Fertilization is a critical step in development, yet internal fertilization events are notoriously difficult to visualize. Taking advantage of the calcium response that is a hallmark of sperm-egg fusion, we adapted the genetically encoded calcium indicator jGCaMP7s to visualize the moment of fertilization in Caenorhabditis elegans using fluorescence. We termed this tool the ‘CaFE’ reporter, for ‘calcium during fertilization in C. elegans’. The CaFE reporter produced a robust signal that recapitulated the previously reported, biphasic nature of the calcium wave and had no significant deleterious effects on worm physiology or fecundity. Calcium waves were not observed at the restrictive temperature in the spe-9(hc88) strain, in which sperm can still trigger meiotic maturation but can no longer fuse with the oocyte. Demonstrating the utility of the CaFE reporter, we analyzed polyspermy induced by inhibition of egg-3 via RNAi and observed late calcium waves in the uterus. This finding provides support to the idea that calcium release is not restricted to the first sperm fusion event during polyspermy. Establishment of the CaFE reporter in the genetically tractable and optically transparent worm provides a powerful tool to dissect the oocyte-to-embryo transition inside a living animal.
The oocyte-to-embryo (OET) transition is a critical part of development that consists of three distinct phases in most organisms: meiotic maturation of the oocyte, fertilization and egg activation.
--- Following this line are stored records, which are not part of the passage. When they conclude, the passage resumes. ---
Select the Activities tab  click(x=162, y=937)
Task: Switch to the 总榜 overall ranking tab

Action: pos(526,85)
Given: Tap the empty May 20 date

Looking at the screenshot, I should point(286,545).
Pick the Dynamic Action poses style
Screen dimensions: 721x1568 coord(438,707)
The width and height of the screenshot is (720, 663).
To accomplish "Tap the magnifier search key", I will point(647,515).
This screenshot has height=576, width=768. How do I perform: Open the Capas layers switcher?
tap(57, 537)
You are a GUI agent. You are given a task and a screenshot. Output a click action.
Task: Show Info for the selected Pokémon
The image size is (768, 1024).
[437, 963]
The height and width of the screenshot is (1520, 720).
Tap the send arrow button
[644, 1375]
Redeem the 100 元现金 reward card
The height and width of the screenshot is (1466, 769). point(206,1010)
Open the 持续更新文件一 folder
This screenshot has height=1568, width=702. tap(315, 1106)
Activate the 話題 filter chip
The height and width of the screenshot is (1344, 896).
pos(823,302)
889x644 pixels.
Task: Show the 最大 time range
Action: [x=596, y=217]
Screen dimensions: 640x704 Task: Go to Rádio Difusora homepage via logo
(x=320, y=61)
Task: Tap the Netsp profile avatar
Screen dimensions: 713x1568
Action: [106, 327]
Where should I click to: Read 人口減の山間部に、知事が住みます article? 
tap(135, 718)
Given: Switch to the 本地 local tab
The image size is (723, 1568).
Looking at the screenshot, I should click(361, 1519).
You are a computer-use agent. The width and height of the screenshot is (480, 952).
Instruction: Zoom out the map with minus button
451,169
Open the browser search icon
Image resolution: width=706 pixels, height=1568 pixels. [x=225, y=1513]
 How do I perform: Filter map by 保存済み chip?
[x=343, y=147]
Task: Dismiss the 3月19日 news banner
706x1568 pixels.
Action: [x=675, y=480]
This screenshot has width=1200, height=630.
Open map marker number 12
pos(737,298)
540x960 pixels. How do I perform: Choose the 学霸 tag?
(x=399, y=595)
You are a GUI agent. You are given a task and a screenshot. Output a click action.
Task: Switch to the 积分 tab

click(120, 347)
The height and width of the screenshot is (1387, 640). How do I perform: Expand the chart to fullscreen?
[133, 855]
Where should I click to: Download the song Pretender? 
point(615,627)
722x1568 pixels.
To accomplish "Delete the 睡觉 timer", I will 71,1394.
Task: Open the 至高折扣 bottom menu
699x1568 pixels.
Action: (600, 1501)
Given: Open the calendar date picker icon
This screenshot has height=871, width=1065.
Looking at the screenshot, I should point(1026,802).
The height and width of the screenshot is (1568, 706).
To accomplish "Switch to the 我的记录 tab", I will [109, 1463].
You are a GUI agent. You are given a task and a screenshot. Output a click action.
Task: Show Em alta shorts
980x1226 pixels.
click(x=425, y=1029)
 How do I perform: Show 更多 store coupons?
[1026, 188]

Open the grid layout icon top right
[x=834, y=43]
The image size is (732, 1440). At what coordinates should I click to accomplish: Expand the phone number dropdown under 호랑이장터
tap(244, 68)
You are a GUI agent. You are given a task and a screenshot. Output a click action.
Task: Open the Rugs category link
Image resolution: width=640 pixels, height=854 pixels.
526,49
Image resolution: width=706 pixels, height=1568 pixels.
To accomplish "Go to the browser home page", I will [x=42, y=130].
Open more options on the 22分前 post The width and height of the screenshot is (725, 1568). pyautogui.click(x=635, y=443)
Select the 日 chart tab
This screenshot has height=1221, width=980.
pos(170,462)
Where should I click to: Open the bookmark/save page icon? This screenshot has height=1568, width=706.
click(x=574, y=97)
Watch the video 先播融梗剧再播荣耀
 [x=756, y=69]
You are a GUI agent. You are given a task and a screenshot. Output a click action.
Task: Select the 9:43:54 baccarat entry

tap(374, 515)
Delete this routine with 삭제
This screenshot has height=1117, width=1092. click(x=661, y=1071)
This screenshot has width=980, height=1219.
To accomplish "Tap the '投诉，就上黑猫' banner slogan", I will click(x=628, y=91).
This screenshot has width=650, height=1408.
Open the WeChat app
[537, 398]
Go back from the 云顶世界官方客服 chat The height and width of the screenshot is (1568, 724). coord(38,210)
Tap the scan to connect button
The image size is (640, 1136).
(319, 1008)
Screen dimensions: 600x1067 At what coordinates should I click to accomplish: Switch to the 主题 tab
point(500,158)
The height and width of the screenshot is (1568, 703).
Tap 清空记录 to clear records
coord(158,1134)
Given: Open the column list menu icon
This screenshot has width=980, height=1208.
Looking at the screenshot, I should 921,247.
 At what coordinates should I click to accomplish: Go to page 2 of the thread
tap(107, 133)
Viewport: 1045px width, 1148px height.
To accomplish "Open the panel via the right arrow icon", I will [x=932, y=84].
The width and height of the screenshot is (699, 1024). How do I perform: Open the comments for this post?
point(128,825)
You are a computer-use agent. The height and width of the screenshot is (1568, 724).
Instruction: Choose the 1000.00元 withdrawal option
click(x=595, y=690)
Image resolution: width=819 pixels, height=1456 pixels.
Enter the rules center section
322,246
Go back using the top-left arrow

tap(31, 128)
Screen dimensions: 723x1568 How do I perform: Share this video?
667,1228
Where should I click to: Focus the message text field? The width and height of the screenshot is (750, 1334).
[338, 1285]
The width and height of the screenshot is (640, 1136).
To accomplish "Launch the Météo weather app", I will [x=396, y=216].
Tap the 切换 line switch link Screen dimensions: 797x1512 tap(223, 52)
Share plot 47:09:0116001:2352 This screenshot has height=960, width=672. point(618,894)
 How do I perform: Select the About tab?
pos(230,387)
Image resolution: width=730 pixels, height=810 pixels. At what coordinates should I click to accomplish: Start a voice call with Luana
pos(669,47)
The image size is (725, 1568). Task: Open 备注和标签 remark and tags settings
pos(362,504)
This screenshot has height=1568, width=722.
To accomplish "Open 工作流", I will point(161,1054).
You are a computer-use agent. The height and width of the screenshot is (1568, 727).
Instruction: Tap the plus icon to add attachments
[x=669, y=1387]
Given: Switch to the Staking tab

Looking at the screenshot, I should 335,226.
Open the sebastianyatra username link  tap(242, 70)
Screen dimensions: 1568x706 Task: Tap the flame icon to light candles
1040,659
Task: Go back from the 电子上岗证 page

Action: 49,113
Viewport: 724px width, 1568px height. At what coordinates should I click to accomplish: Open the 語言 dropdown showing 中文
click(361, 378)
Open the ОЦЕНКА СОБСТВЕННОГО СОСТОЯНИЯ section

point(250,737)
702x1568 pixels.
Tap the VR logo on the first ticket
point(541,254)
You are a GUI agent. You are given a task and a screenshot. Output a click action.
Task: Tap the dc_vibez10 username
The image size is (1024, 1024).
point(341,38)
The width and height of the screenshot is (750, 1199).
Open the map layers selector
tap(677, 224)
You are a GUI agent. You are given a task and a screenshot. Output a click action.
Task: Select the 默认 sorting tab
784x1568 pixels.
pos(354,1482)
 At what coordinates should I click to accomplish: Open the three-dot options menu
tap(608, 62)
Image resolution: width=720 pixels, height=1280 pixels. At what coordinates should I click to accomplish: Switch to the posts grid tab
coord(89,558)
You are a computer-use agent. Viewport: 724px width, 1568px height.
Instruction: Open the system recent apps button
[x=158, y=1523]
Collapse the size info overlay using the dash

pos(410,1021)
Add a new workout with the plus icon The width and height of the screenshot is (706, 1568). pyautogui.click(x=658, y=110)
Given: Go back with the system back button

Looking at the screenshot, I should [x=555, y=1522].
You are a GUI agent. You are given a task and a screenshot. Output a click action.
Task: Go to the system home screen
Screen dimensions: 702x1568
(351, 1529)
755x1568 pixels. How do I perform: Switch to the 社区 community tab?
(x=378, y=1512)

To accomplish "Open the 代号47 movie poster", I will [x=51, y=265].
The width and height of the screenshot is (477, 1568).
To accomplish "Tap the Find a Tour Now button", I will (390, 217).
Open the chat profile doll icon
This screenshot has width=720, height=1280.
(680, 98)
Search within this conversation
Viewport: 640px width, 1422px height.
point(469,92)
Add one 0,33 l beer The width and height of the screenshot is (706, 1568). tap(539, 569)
Meiotic maturation entails release of the oocyte from cell cycle arrest in preparation for fertilization. Fertilization is the fusion between sperm and oocyte. Egg activation occurs immediately after fertilization and one or more blocks to polyspermy are enacted. Each of the separate stages of the OET have been examined in detail in multiple systems, particularly in those with external fertilization (e.g. sea urchins and Xenopus). In humans and other animals that have internal fertilization, these events are coordinated by extensive intercellular and intracellular signaling networks.
Internal fertilization events are notoriously difficult to visualize in situ. Caenorhabditis elegans has a unique advantage among model systems as it is optically transparent (Yamamoto et al., 2006). Furthermore, C. elegans has the unusual property of having a strictly ordered gonad, which allows a slice-through-time of the entire OET in a single image (Hubbard and Greenstein, 2000). The gonad consists of two symmetrical U-shaped tubes devoted to oogenesis connected to a spermatheca (storage organ for sperm in adult hermaphrodites), and a shared uterus and vulva (Fig. 1A). The single-file order of the oocytes and strict timing allows one and only one fertilization event at a time, approximately every 23 min per gonad arm. Its unique physiology, combined with powerful genetics and a wide array of existing cytological tools, makes C. elegans a compelling model in which to study the OET.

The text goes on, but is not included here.